==== Fragmento del texto

Capturados, humillados, maltratados, torturados para asegurar la dominación por la debilidad y el miedo. Expuestos cual mercancía, un hombre muestra sus cuerpos, sus dentaduras, los músculos de los hombres, describe su condición física para el trabajo y sus talentos; después exhibe a las mujeres, sus senos, sus glúteos, sus vientres, que evidencian su capacidad para la fornicación y la procreación. Hombres y mujeres negros, africanos, reducidos a objetos, deshumanizados, traficados, subastados y vendidos como esclavos.
No, este no es un relato de la esclavitud en el periodo colonial -contrario a lo que se cree-, la esclavitud y el colonialismo no han desaparecido. Estos hechos fueron evidenciados en Libia y las imágenes de una subasta de hombres en Trípoli dieron la vuelta al mundo cuando fueron mostradas por la cadena de noticias CNN en agosto de 2017; desde entonces, no han dejado de aparecer evidencias y testimonios de la violación de derechos fundamentales, y por tanto, de un crimen de lesa humanidad.

========
==== Datos para examinar

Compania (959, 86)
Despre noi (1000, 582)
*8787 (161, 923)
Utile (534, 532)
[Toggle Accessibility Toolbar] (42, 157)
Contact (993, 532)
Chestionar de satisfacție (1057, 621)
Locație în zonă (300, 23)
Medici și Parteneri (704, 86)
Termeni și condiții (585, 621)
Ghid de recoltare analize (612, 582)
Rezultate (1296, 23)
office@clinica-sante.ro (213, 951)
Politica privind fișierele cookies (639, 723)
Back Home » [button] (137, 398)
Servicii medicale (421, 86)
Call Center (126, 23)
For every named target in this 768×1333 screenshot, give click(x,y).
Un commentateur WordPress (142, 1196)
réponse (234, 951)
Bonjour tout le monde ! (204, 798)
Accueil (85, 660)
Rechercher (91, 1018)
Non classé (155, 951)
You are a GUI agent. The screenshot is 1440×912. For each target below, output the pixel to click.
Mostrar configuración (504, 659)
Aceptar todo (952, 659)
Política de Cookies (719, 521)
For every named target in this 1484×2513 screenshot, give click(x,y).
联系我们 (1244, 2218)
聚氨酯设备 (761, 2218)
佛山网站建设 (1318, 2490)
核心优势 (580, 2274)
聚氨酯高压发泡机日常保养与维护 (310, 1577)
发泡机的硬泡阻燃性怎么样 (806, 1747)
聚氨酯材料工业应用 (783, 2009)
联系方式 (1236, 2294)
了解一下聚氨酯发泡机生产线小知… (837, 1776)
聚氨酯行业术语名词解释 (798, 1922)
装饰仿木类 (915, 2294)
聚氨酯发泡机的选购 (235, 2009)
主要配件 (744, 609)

========

Tareas -
(1) Responde a partir del texto sobre la esclavitud en Libia:
(a) ¿Qué partes del cuerpo de las mujeres exhibe el hombre?
(b) ¿En qué ciudad tuvo lugar la subasta de hombres que muestran las imágenes?
(c) ¿Qué cadena de noticias difundió esas imágenes y en qué fecha?
(2) Prolonga el texto sobre la esclavitud en Libia a partir de su última oración.
El listado no interviene en estas tareas.

Resultados del ejercicio -
(1)
(a) Sus senos, sus glúteos y sus vientres.
(b) En Trípoli.
(c) La cadena CNN, en agosto de 2017.

(2)
Las víctimas son inmigrantes africanos, la mayoría provienen de Somalia, Sudán, Egipto, Nigeria, Mali, Guinea, Senegal y Costa de Marfil, quienes huyendo de la pobreza y de la violencia de sus países -la cual con frecuencia es generada por las guerras proxy impulsadas por los países a donde ellos se dirigen-, atraviesan Libia en su afán de llegar a Europa en la búsqueda de una vida mejor. Sin embargo, el importante tránsito de africanos por Libia, el desmantelamiento de institucionalidad en este país y el racismo, se articularon y dieron paso a la consolidación del tráfico y trata de personas en la región, específicamente migrantes africanos, así como, a la restauración de la trata negrera y el mercado esclavista.
Algunos traficantes secuestran a los viajeros, los obligan a entregarles todo lo que llevan consigo y les solicitan altas sumas de dinero para poder recuperar la libertad y continuar su camino, la mayoría no los tienen y son sometidos. A otros se les obliga a contactar a sus familiares, quienes se ven obligados a vender sus pocas pertenencias para enviar los recursos que permitan liberar a sus parientes. Una cantidad importante de los migrantes privados de su libertad son asesinados ante la imposibilidad de obtener el dinero que le es solicitado, otros, enfermos por los maltratos, el hambre y la tortura son abandonados en el desierto donde su muerte se hace inminente.
Aquellos que sobreviven y no tienen la posibilidad de comprar su libertad, son finalmente vendidos a comerciantes libios como mano de obra esclava. Las mujeres por su parte, durante el cautiverio son sometidas a maltrato físico, psicológico, pero sobre todo a las violaciones; para posteriormente ser vendidas como otrora para para el trabajo de servicio y como esclavas sexuales. Así mismo, se ha denunciado que los precios de estos neoesclavos oscilan entre los 400 y 4.000 dólares.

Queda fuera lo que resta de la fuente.